The MTA website calls the station “a modern marvel with 21st Century amenities” that complies with the Americans with Disabilities Act, passed in 1990, which prohibits discrimination in transportation. Kirkland, who works in the kitchen at a nursing home in the Bronx, said he finds the station more accessible than other stations in certain aspects, but less so in other ways.
Kirkland said he was glad that the warning stripes at the platform’s edges have pronounced bumps, which made his cane shake as he ran it over them.
“Forty to fifty percent of the platforms I use do not have warning stripes,” he said. “And a lot of existing stripes are worn out. You can barely feel the bumps. I have to measure the platform’s edge with my cane, and try to stay at least a foot away from it.”
But he was also disappointed that there are no poles along the platform’s edges, unlike many stations.
“People push and pull during rush hours, and I have fallen on the platform.

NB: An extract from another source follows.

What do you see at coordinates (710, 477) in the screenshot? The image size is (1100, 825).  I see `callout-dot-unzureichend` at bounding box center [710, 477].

So I stand close to a pole and can wrap my cane around it if I fall over,” he said.
The station, which officially opened on Sept. 13, is expected to see 200,000 daily riders by 2025, according to a Reuters article.

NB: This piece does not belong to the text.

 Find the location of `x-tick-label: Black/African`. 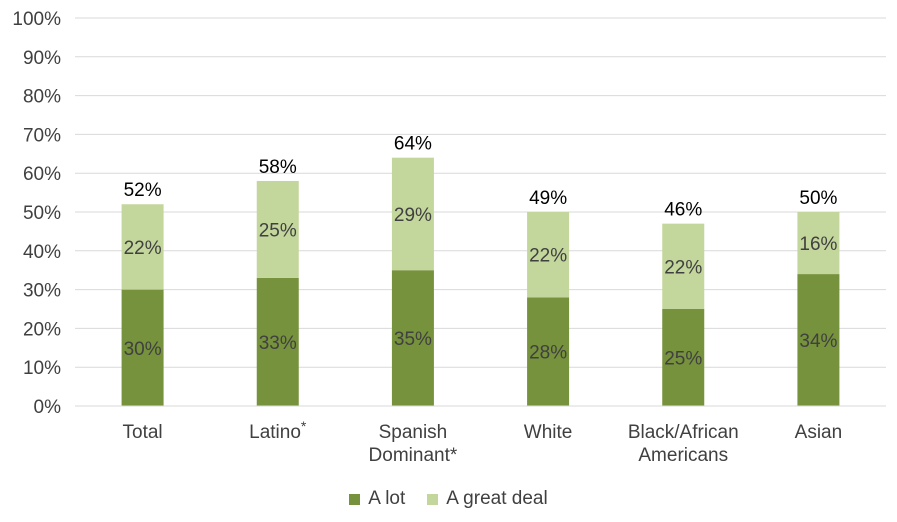

x-tick-label: Black/African is located at coordinates (684, 432).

The 890,000 New York City residents with disabilities use public transportation at about the same rate as non-disabled residents except when it comes to the subway. About 35 percent of New Yorkers with disabilities use the subway – 10 percent less than non-disabled residents, according to a report released in July by the Center for Independence of the Disabled in New York, a nonprofit organization founded in 1978. The report urges the MTA to improve the stations’ accessibility for the 185,000 visually impaired residents by repairing elevators and equipping the platforms with warning stripes.

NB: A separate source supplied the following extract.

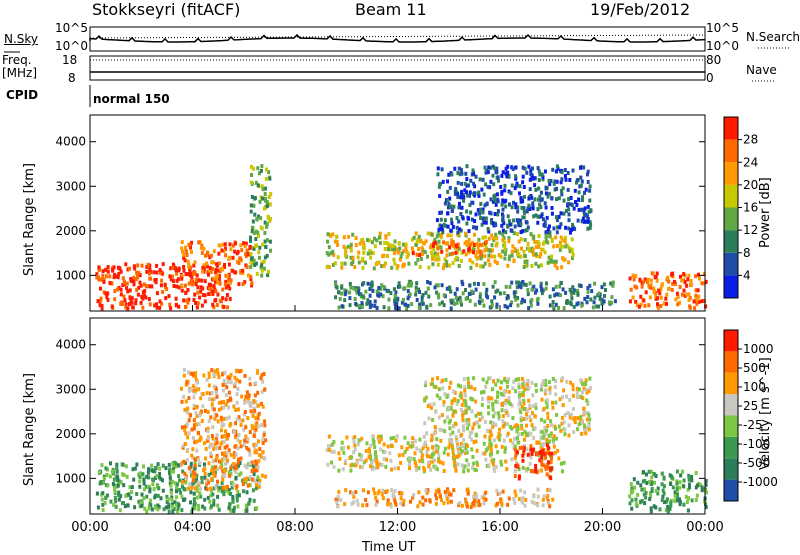  I want to click on velocity-xtick-label-4: 16:00, so click(500, 528).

By December 2014, a third of the city’s subway platforms were still not in an acceptable state of structural repair, in terms of safety, according to a report published this month by Citizens Budget Commission, a nonprofit organization that works to improve New York’s financial and social services. The report says that at the current rate of repair, some of the 469 stations will not be fixed until 2067.
Kirkland, who has no vision in his right eye and some central vision in his left eye, praised the new station’s lighting.
“It is very bright. I can see the ground and the stairs when I walk on them. I can see train’s door when it opens. It makes me feel safer,” he said.
Inadequate lighting in stations is a common problem for several visually impaired people interviewed for this article. Only 40 percent of the stations Kirkland uses are well-lit, he said. Another shared complaint is the lack of announcements that include the letter of incoming trains. The stations for the C, E and M lines at West 23rd Street, which are a block away from Visions, a social service center for the visually impaired, do not have such announcements, for instance.
The MTA has not responded to repeated requests for comments.
Despite the station’s bright lighting, Kirkland had to strain his eyes to recognize the glass elevator shaft, especially when the cabin is not in it. The shaft, which MTA’s website calls ADA-compatible, encloses a few metal structures, but to Kirkland it looks too transparent from the side. He prefers the metal and concrete elevator shafts he finds in other stations.
About 19 percent of New York’s 469 stations are ADA-compatible, according to the MTA’s website. The company plans to make 100 stations ADA-compatible by 2020. But given the subway system’s age and configuration, it is “impossible or cost-prohibitive” to make each station accessible, MTA spokesman Kevin Ortiz said in a recent Huffington Post article.
Kirkland complained about announcements and warning stripes at an accessibility meeting with MTA officials last year, but said nothing has changed since then.
“People at the meeting told me the officials were looking at their phones or doing other things,” he said. “I don’t think they care.”